(Items from a data source)
▼

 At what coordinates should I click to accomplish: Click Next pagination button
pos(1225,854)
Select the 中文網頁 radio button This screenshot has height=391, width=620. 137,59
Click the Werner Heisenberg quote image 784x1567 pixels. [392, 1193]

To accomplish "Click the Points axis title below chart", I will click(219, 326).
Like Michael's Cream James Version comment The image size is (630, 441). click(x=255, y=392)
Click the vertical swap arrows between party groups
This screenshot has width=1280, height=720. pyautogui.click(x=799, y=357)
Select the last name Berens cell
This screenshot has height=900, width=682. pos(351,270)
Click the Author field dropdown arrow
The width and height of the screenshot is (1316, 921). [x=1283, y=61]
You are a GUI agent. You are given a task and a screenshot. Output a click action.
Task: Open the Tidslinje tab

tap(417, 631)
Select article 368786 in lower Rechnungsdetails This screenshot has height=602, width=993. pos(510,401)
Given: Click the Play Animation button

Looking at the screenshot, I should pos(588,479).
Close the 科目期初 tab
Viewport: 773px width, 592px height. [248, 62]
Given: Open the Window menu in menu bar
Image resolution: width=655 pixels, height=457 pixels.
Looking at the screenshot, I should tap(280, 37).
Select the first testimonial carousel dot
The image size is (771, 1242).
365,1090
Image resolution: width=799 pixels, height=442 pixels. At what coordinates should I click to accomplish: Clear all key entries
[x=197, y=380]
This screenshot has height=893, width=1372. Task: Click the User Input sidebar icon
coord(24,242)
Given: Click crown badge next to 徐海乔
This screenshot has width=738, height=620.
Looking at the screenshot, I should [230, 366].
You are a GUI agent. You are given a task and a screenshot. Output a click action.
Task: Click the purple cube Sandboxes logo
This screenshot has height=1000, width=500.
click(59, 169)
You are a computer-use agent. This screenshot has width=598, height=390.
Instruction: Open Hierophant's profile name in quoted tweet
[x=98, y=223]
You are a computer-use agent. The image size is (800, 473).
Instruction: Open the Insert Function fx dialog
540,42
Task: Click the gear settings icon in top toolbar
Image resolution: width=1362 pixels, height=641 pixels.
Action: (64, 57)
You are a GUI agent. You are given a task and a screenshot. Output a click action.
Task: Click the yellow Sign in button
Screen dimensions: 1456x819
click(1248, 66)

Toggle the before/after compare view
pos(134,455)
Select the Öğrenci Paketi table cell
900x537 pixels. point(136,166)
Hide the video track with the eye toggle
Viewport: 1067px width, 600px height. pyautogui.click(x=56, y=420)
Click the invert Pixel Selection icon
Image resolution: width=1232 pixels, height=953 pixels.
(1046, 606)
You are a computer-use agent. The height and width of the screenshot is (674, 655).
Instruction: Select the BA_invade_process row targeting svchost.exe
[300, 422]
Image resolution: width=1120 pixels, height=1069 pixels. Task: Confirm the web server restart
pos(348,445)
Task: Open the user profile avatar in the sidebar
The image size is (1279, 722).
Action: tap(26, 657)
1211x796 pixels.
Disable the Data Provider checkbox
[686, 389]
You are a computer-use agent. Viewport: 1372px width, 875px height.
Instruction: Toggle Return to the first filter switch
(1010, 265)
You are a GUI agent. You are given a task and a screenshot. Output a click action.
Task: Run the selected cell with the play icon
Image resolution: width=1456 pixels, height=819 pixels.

▲

» INSTRUCTIONS TO FOLLOW
Pick out every line of the records above that contains the string "accomplish", treating uppercase and lowercase as different, and copy those lines.

» OUTPUT OF THE EXERCISE
 At what coordinates should I click to accomplish: Click Next pagination button
To accomplish "Click the Points axis title below chart", I will click(219, 326).
Image resolution: width=799 pixels, height=442 pixels. At what coordinates should I click to accomplish: Clear all key entries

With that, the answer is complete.